When it comes to fashion, are your clothes more important than your hair, or is your hair more important than what you wear? OR…are they equally important?
At Yoko’s, we see HAIR as “Wearable Art”. Hair is the material or fabric we work with. And we care a lot about the ‘quality’ of that particular material because that will determine how the shape will look as a result.
Japanese clothing designer, Issey Miyake, did not see clothing as merely ‘fashion’ (ie. something that is transient) but “a form of design that is closely connected to our lives on a much more universal level”.
While visiting Japan this April, I was once again lucky enough to catch the exhibition: The Work Of Miyake Issey, at The Tokyo National Art Center. This exhibitions showcased Miyake’s life work during his 45 year career from 1970 to the present.
Constantly experimenting and pushing the limits with different forms of fabric and materials, he has been always exploring the relationship between this “piece of cloth” and the body, and the space that is created as a result. It was highly inspirational and mind boggling to see what appears to be his never ending vision for the future of clothing.
The exhibition was a work of art itself. As soon as I walked through the door, I was instantly transported into a quiet, yet colourful dream world of creativity:
The exhibition consisted of 3 rooms. The first room as you see in the shots above was long and narrow and had a singular row of Miyake’s earliest works dating back to the 70’s. The thick bulky coat you see in the picture above was inspired by the winter kimonos worn in the Japanese homes and inns during the 1600’s ~ 1980’s.

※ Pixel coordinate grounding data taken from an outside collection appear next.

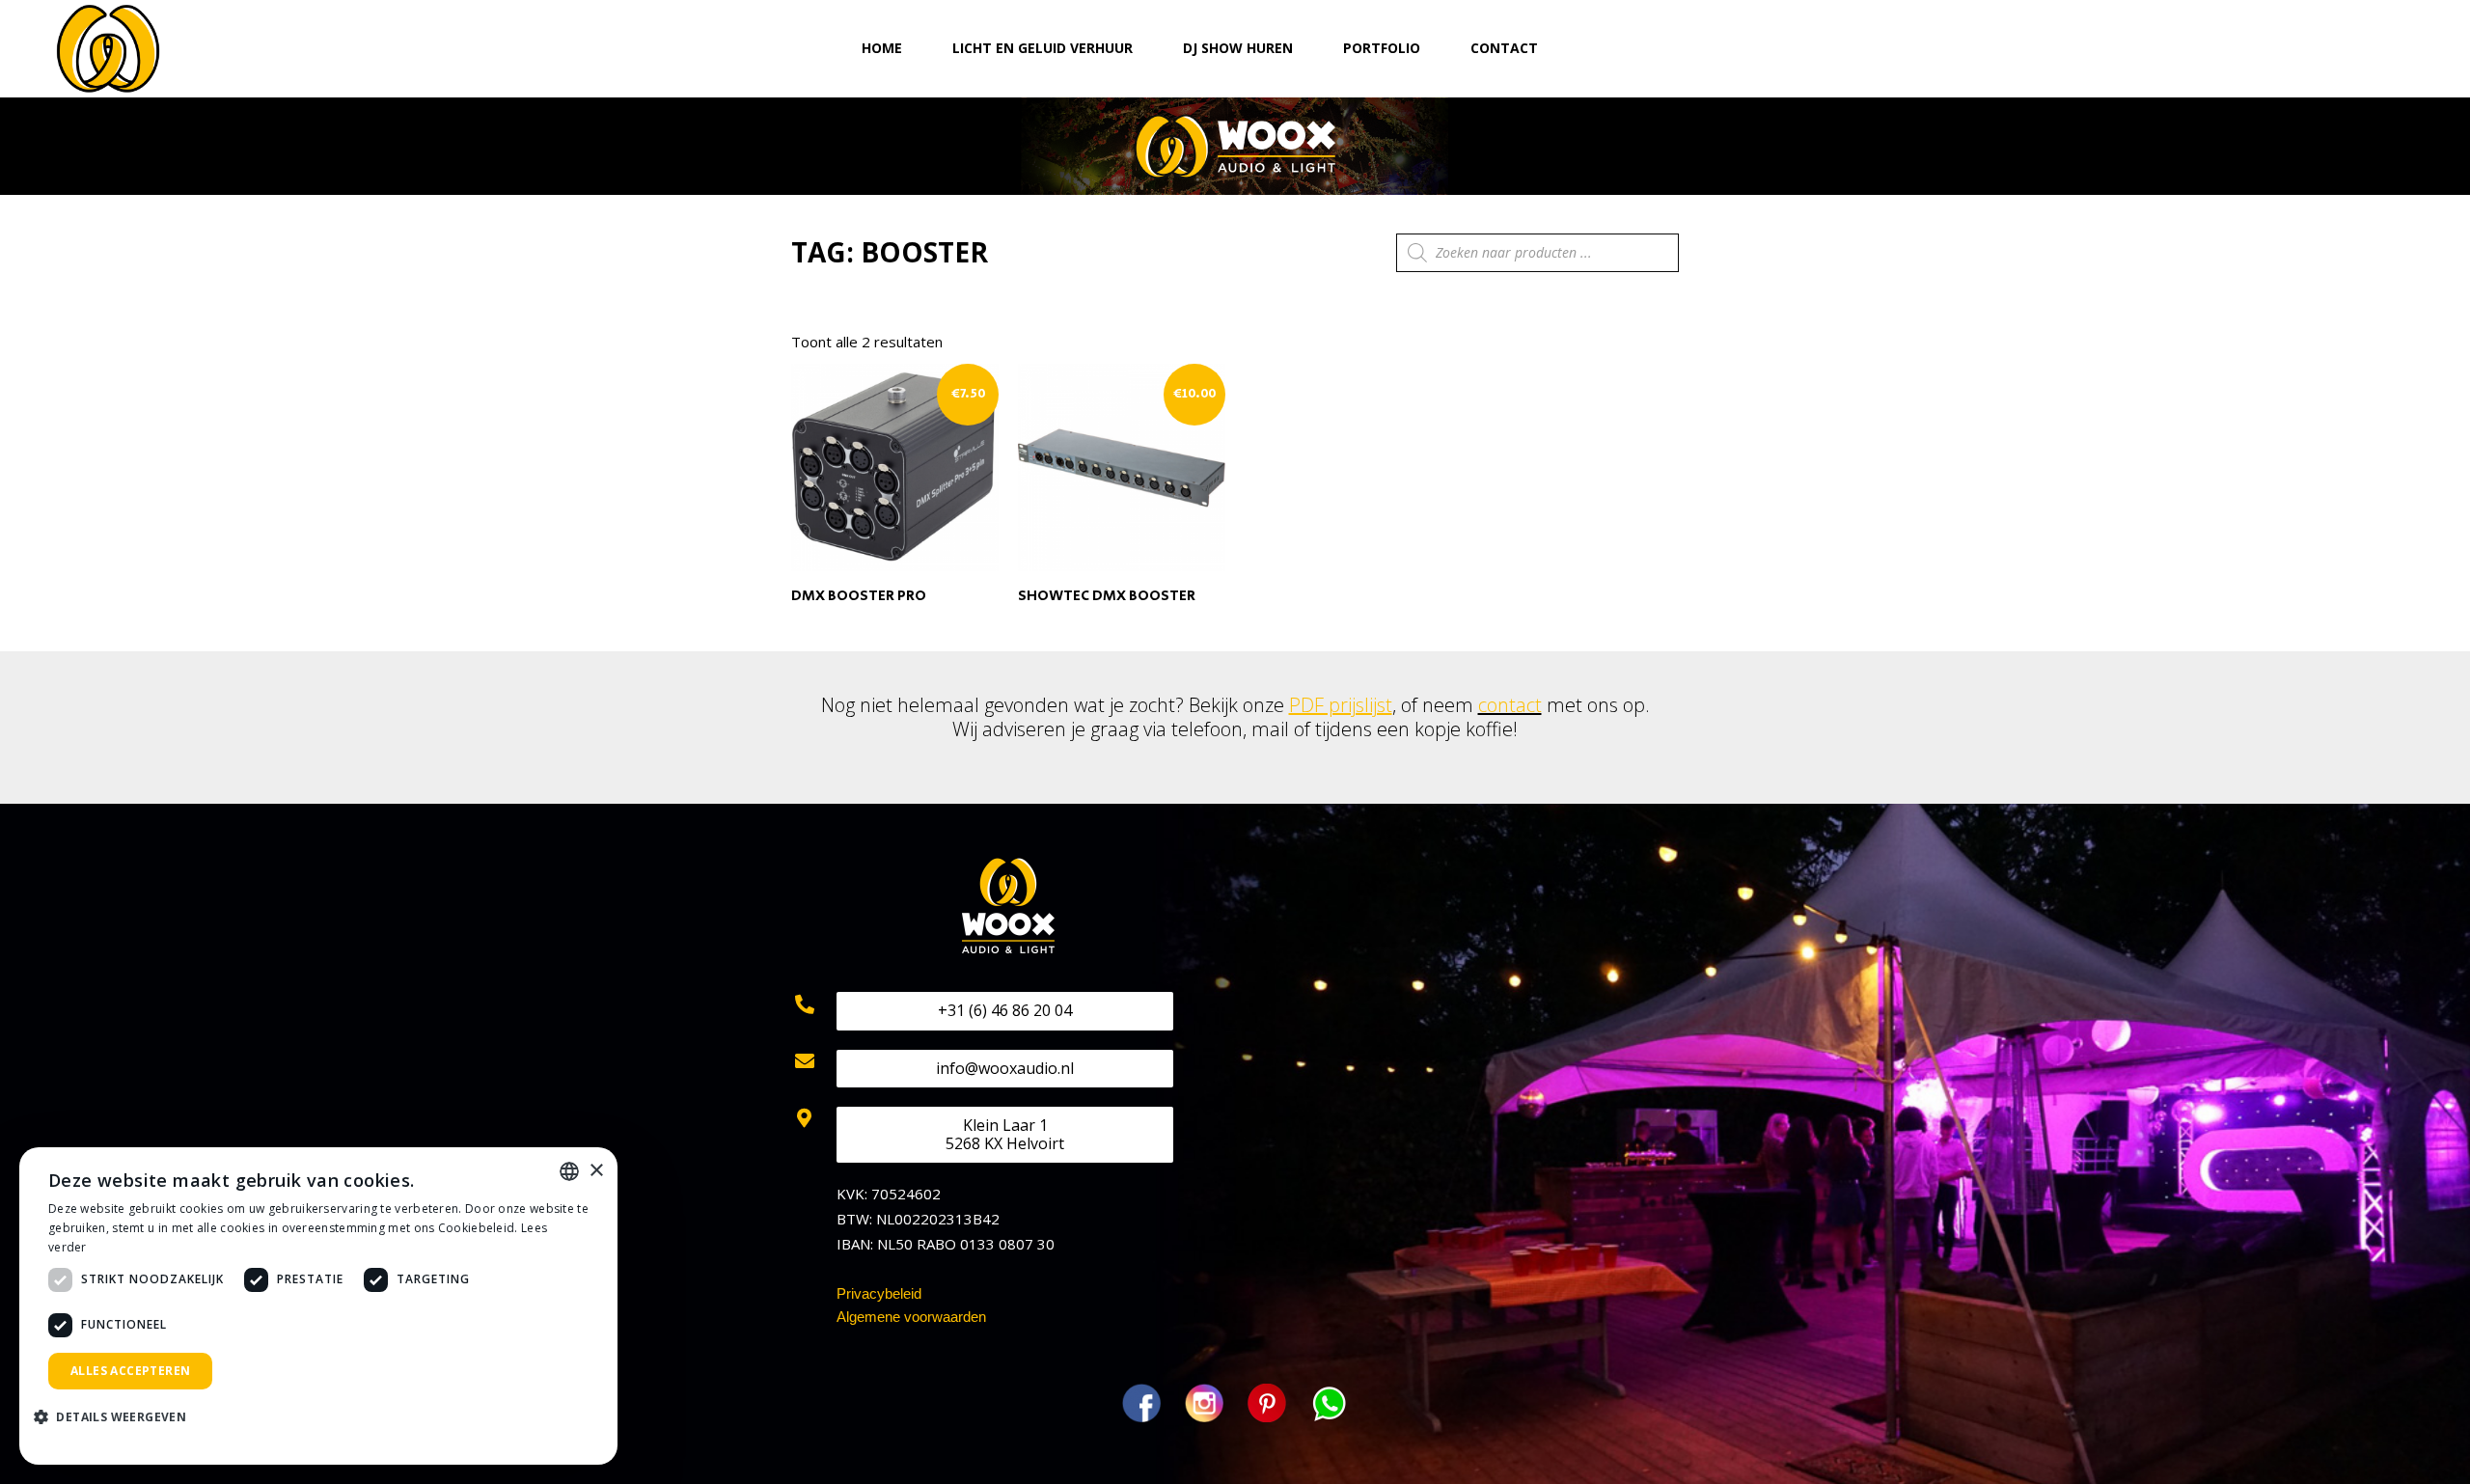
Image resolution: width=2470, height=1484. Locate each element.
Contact (1504, 48)
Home (882, 48)
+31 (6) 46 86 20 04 (1005, 1010)
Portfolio (1381, 48)
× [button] (596, 1171)
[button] (117, 1418)
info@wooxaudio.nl (1005, 1068)
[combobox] (569, 1171)
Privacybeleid (879, 1293)
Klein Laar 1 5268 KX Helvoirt (1005, 1134)
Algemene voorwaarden (911, 1316)
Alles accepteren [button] (130, 1370)
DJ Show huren (1238, 48)
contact (1510, 705)
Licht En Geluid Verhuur (1042, 48)
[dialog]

The second room brought me into an entirely white space bright with natural light. One can see that the designer experimented with a wide range of materials. In the 80’s Miyake experimented with the “Plastic Body” which was reinforced plastic on a mould of human torso:
Below is the “Rattan Body” where rattan and bamboo are sculpted into wearable form:
Check out this garment made of “horse hair” from his 1990 Fall Winter Collection:
The third room was the grand finale, practically a spectacle itself! The designer’s archival designs and collaboration pieces were presented on separate islands positioned throughout the enormous hall. Not only were the clothing spectacular, the smaller details down to the accessories, such as the sunglasses that the mannequins were wearing were an absolute one-of-a-kind. (Where would you even get them if you wanted to purchase??…):
Many of you may be familiar with Miyake’s pleated fabric. The idea first came about back in the 90’s when William Forsythe approached Miyake asking him to create clothing for his new production for the Frankfurt Ballet. This is when he developed the idea of “garment pleating” to create pleated clothing using lightweight knitted material that moves. These pleats, which eventually became his signature clothing design, were created by taking an oversized fabric cut and sewn into the shape of the garment and sandwiched between two layers of washi paper and fed through a heat press. The pleats were permanently engrained into the fabric, therefore very easy to care for.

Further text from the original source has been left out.